Logging	Whether core and chip samples have been geologically and geotechnically logged to a level of detail to support appropriate Mineral Resource estimation, mining studies and metallurgical studies.	SFDD and SPD series holes were qualitatively logged for the total length of the hole. Logging recorded lithology, mineralogy, alteration, veining, grainsize, mineralisation and weathering. SFR series holes (RC chips) were logged on a metre basis with an allocation of colour, grain size, and rock name to each metre. Logging is appropriate and sufficiently detailed to support Mineral Resource estimates.
	Whether logging is qualitative or quantitative in nature. Core (or costean, channel, etc) photography.	Logging of chips and diamond core is both qualitative (eg. colour) and quantitative (eg. minerals percentages).
	The total length and percentage of the relevant intersections logged.	100% of all holes drilled have been logged.

**Source data:**
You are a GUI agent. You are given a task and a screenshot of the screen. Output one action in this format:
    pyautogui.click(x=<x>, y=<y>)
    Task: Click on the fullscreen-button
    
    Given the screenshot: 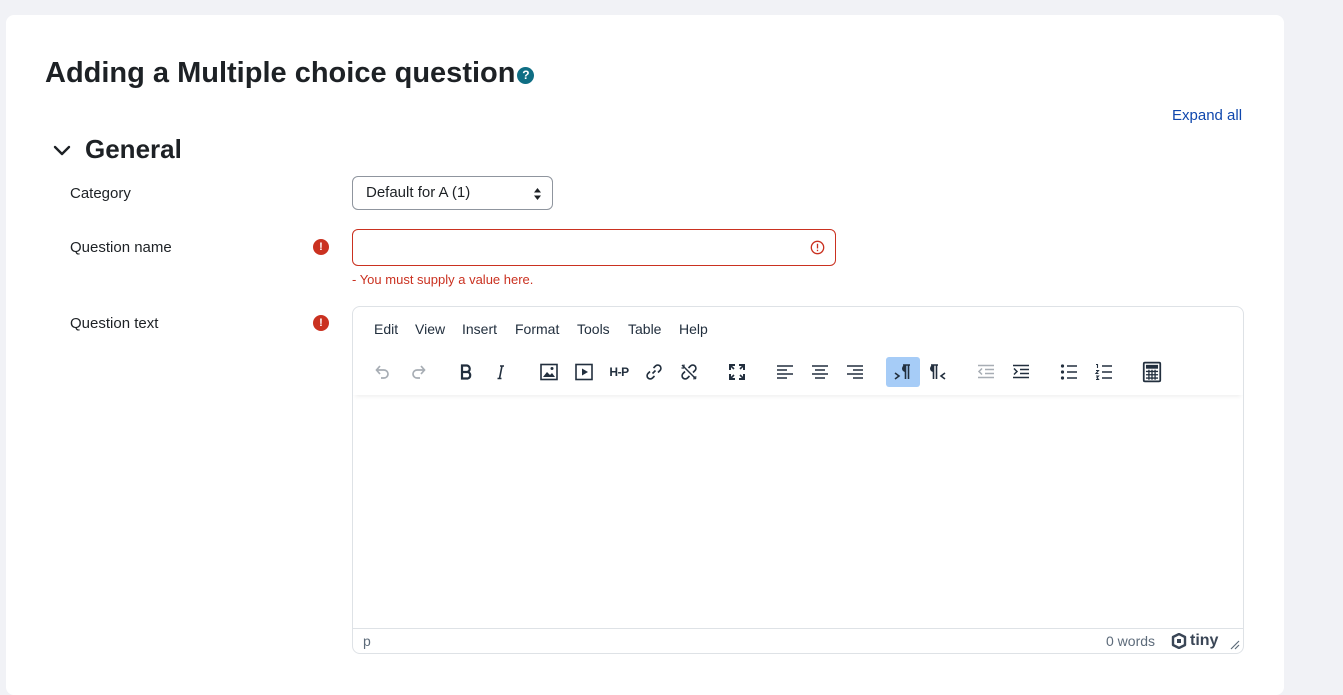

**What to do:**
Continue the text on drill-hole logging from its final sentence. The lines after the text on drill-hole logging are separate material with no connection to it.

**Output:**
Sub-sampling techniques and sample preparation	If core, whether cut or sawn and whether quarter, half or all core taken.	For the diamond drill holes (XSPD and SFDD series) half core was used.
	If non-core, whether riffled, tube sampled, rotary split, etc and whether sampled wet or dry.	For the RC holes (SFR series) the entire recovered sample for each metre was collected and riffle split down to a 1kg sub sample. Samples were then combined to form a 2m composite.
	For all sample types, the nature, quality and appropriateness of the sample preparation technique.	The sampling techniques for both diamond drilling and RC drilling are of consistent quality and appropriate.
	Quality control procedures adopted for all sub-sampling stages to maximise representivity of samples.	Collection of full metre of sample
	Measures taken to ensure that the sampling is representative of the in situ material collected, including for instance results for field duplicate/second-half sampling.	One field duplicate was collected per batch (approx. 80 samples) in addition to laboratory duplicates which were also reported.
	Whether sample sizes are appropriate to the grain size of the material being sampled.	The material and sample sizes are considered appropriate given the style of mineralisation being targeted.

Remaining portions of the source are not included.